What determines rate of PD?
Diffusion that is dependent on:
Permeability
Concentration gradient
Rate increases linearly with increasing concentration gradient
What is a permeability coefficient?
What is the permeability coefficient of water?
A numerical expression of permeability of a solute
Expressed in cm/s
5x10-3 cm/s
What could be said about the permeability of hydrophobic vs hydrophilic solutes in terms of permeability coefficient?
Hydrophobic molecules have a higher PC
Hydrophilic molecules smaller (tend to be <10-10 cm/s)
What is the key function of a phospholipid bilayer in terms of their interaction with hydrophilic molecules?
Act as a permeability barrier to hydrophilic molecules
How is the movement of hydrophilic molecules across a membrane mediated and regulated?

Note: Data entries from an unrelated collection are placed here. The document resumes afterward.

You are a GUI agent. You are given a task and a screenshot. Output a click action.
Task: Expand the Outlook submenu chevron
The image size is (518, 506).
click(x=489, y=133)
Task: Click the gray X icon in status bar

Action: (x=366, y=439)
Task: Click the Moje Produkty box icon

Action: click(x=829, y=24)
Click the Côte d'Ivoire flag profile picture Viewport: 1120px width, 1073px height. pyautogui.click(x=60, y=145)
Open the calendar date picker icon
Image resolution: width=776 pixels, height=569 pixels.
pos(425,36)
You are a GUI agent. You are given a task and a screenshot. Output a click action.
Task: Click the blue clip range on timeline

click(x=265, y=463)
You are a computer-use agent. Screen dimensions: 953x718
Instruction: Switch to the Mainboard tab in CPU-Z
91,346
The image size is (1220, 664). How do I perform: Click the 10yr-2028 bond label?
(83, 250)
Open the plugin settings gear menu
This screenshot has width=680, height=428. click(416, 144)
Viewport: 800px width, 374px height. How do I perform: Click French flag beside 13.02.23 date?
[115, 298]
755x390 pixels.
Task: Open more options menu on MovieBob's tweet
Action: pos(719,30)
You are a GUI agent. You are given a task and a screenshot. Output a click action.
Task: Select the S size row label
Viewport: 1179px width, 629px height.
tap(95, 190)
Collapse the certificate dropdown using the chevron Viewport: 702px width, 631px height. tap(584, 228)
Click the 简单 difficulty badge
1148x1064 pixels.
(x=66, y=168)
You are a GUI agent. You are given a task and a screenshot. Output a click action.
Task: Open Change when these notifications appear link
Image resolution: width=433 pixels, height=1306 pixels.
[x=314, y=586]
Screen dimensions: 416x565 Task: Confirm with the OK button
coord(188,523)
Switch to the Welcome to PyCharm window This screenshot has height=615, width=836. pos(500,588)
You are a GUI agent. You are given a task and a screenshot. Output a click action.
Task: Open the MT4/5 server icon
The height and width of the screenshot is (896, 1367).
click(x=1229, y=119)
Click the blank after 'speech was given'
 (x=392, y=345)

What roles do these processes have?
By specific membrane transport systems
Transport processes are important in:
Maintenance of intracellular pH, ionic composition, metabolic fuels and volume
Extrusion of metabolic waste and toxins
Generation of ion gradients
What is facilitated diffusion?
Name two models of facilitated diffusion
Permeability of a membrane to a substance is ‘facilitated’ by specific proteins in the bilayer
Models include Carrier molecules (ping pong) and channel proteins
Why is facilitated diffusion a saturable process?
Limited number of proteins in the membrane means a maximum rate can be achieved when all transporters are busy
What effect does facilitated diffusion have on equilibrium points of solutes moving across the membrane?
Has no effect, similar to enzymes
What is channel protein gating?
Some channel proteins may be gated, meaning that they open or close in response to stimulus such as:
Ligand binding
Voltage change
ATP binding
What is active transport?
Active transport allows transport of ions or molecules against unfavourable electrical or chemical gradients requiring energy from the hydrolysis of ATP
What determines whether a solute must be transported by active transport?
The free energy change of the transported species
This is in turn determined by:
Concentration gradient
Electrical potential across the membrane bilayer (only when the molecule is charged)
What percentage of cellular energy can be expended on active transport?
Some cells spend 30-50% of ATP on AT
What are co-transporters?
Hint: Secondary active transport
Membrane proteins that will transport more than one ion or molecule per reaction cycle
In this way the transport of one substance can be linked to the concentration of another (secondary active transport)
What are the three types of membrane transport?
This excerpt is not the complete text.